Cuando las hojas salen pequeñas, amarillentas y la copa se aclara progresivamente desde las ramas altas, en dehesas de encina y alcornoque, el diagnóstico probable es «la seca», asociada a Phytophthora cinnamomi en suelos encharcados y compactados. Ahí el problema está en la raíz, no en la hoja, y no se corrige con tratamientos foliares.
Qué hacer con la hojarasca del roble
La hoja de roble tarda en descomponerse porque combina lignina abundante y taninos, que ralentizan a los microorganismos. Eso la hace mediocre como aporte rápido al compost, pero excelente para producir mantillo de hojas: apilada y húmeda, en 12-18 meses da un material suelto y esponjoso, y si la trituras antes con la cortadora de césped, el proceso baja a unos 9-12 meses.

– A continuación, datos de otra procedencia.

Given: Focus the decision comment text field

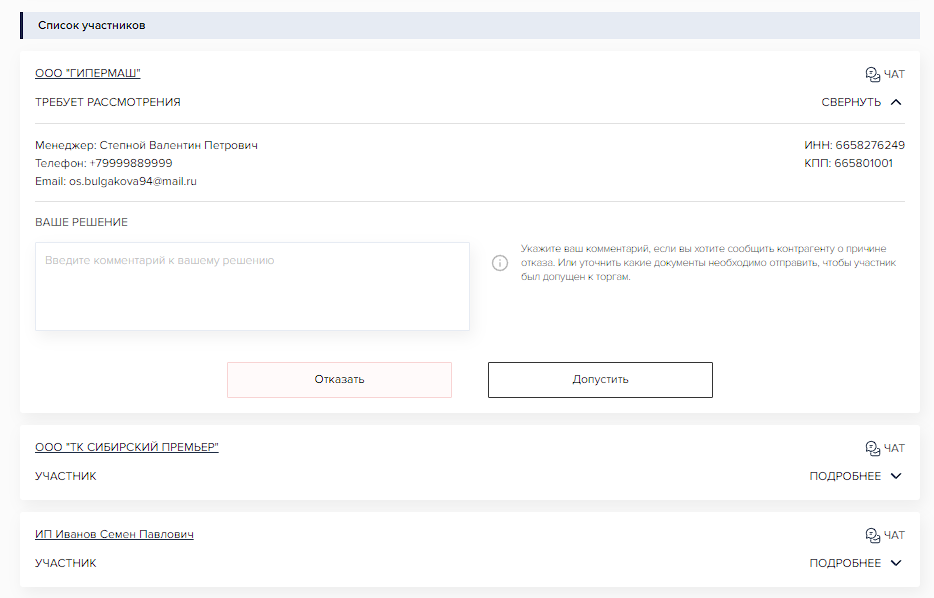Looking at the screenshot, I should [x=252, y=286].
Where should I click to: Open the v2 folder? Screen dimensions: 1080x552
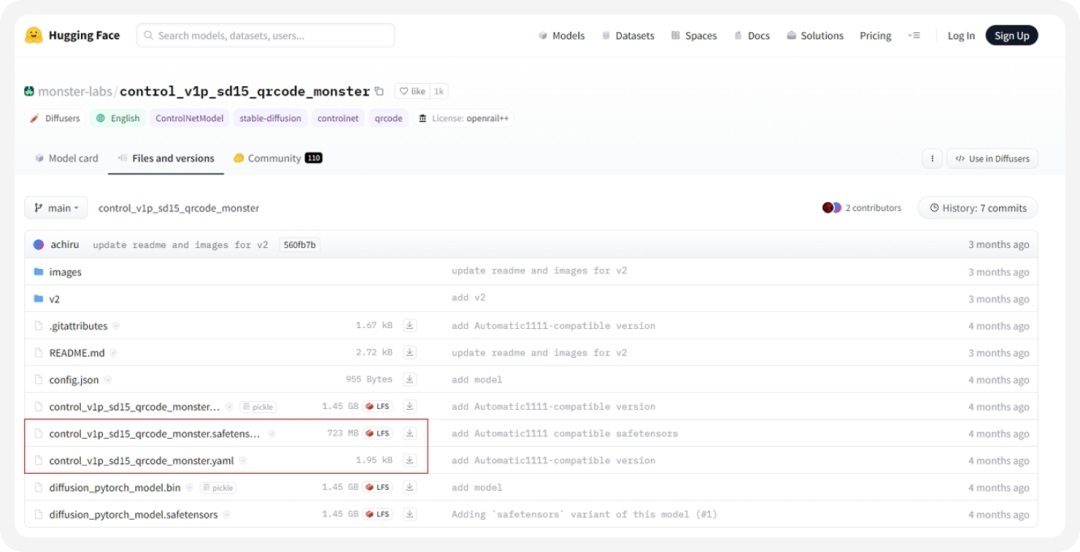pyautogui.click(x=54, y=299)
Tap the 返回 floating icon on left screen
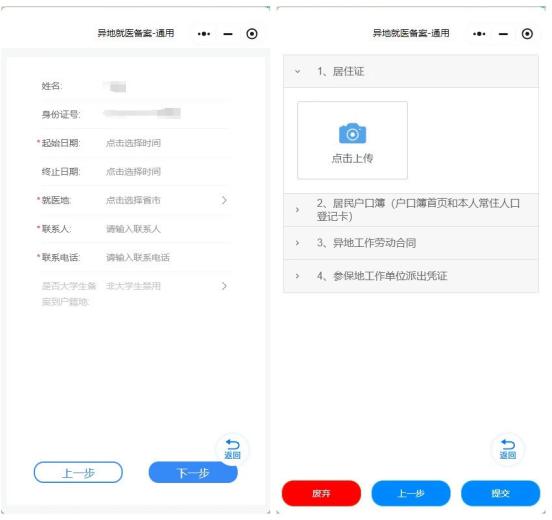The height and width of the screenshot is (520, 552). (x=232, y=449)

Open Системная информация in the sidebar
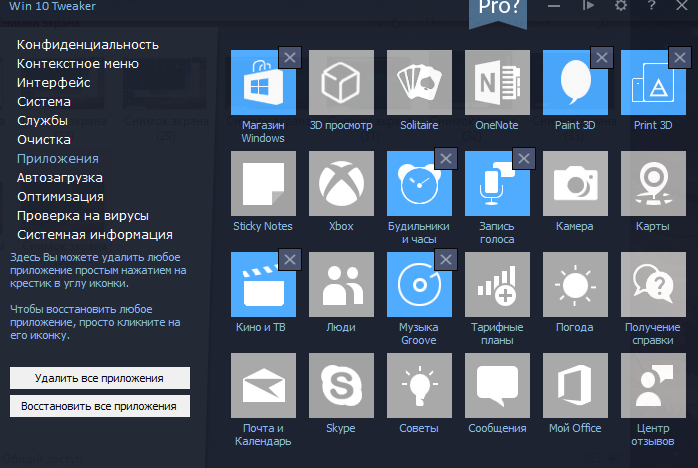click(x=95, y=235)
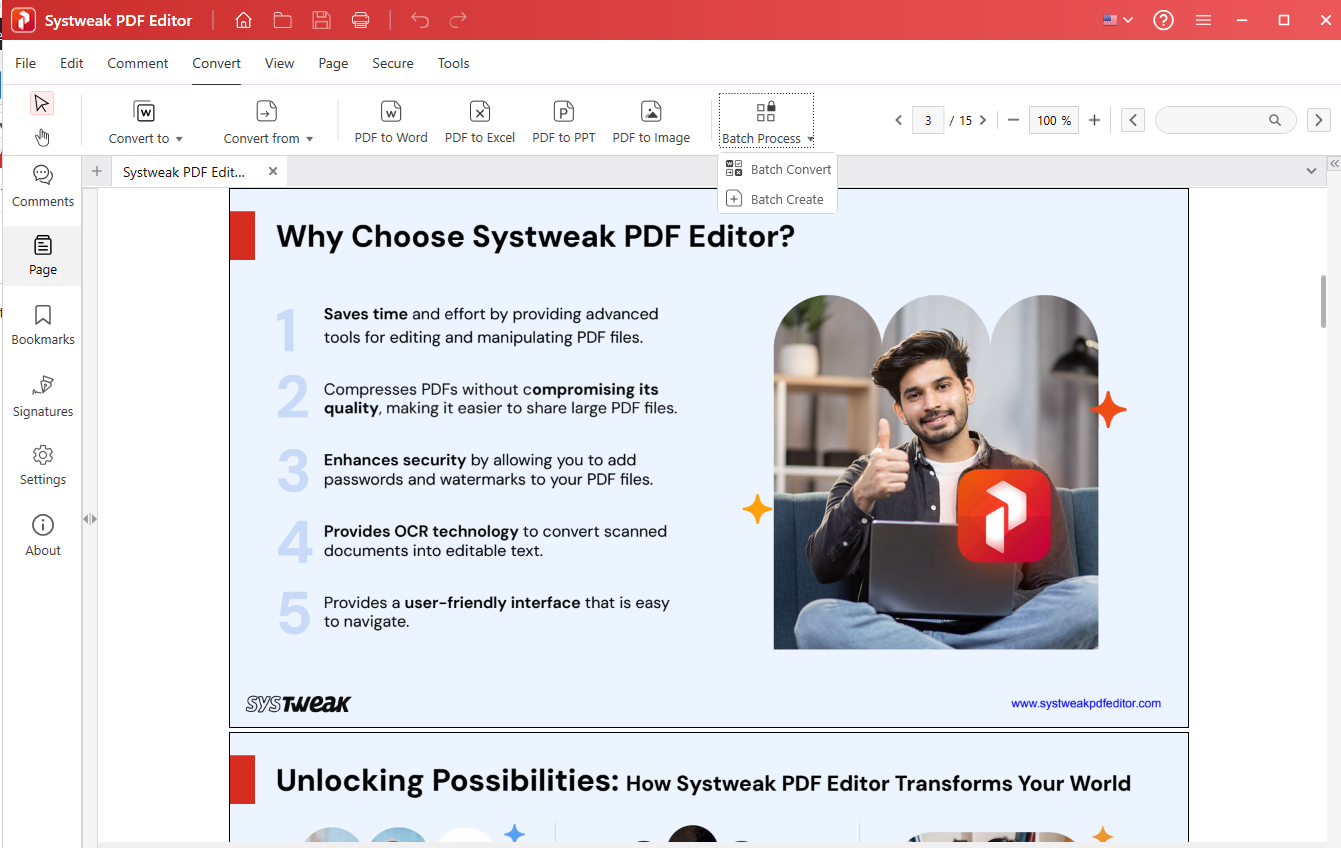1341x848 pixels.
Task: Open the Help question mark icon
Action: tap(1163, 19)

Conviene desmontar aquí una idea muy repetida: la hojarasca de roble no acidifica el suelo de forma apreciable. Su pH es ligeramente ácido, pero el mantillo terminado se queda cerca de la neutralidad y su capacidad de modificar un suelo calizo es prácticamente nula. Úsala como acolchado por su estructura y su retención de humedad, no esperando cambiar el pH de un arriate para plantar hortensias o camelias.
Precauciones reales: taninos y ganado
Las hojas jóvenes y las bellotas verdes de Quercus contienen taninos hidrolizables que, ingeridos en cantidad, provocan intoxicación por roble en rumiantes y sobre todo en caballos: daño renal y digestivo, con desenlace grave. El riesgo aparece cuando el pasto escasea y el animal se ceba a hojas y bellotas verdes, o tras un temporal que tire mucha bellota inmadura. Si tienes équidos o ganado con acceso a robles, vigila especialmente esas situaciones y consulta al veterinario ante apatía, cólicos o orina oscura.
Sobre el uso del roble en infusión, que aparece en muchos textos populares: la parte tradicionalmente empleada es la corteza, no la hoja, y siempre en aplicación externa por su alto contenido en taninos. Este artículo no describe preparaciones ni dosis. El consumo interno de partes ricas en taninos interfiere con la absorción de hierro y puede irritar la mucosa digestiva, y cualquier uso medicinal debe pasar por un profesional sanitario. La «lechuga hoja de roble», por cierto, no tiene ningún parentesco con el género: es una variedad de Lactuca sativa llamada así solo por la forma de la hoja.
En resumen
Toda hoja de Quercus es simple, alterna y de nerviación pinnada, y el árbol agrupa varias yemas en la punta del ramillo. A partir de ahí, el margen separa los grandes grupos: lóbulos redondeados en los robles blancos europeos, puntas duras en quejigos, encinas y coscojas, aristas cerdosas en los robles rojos americanos. Entre Q. robur y Q. petraea decide el pecíolo corto con orejuelas frente al pecíolo largo con base en cuña. El tomento aterciopelado delata al rebollo, el envés blanco a la encina y el envés brillante y sin pelos a la coscoja. Confirma siempre con varias hojas, mirando el envés, y ten presente que los híbridos son frecuentes y legítimos. Y si hay caballos o ganado cerca, recuerda que hojas jóvenes y bellotas verdes son un riesgo real en épocas de escasez de pasto.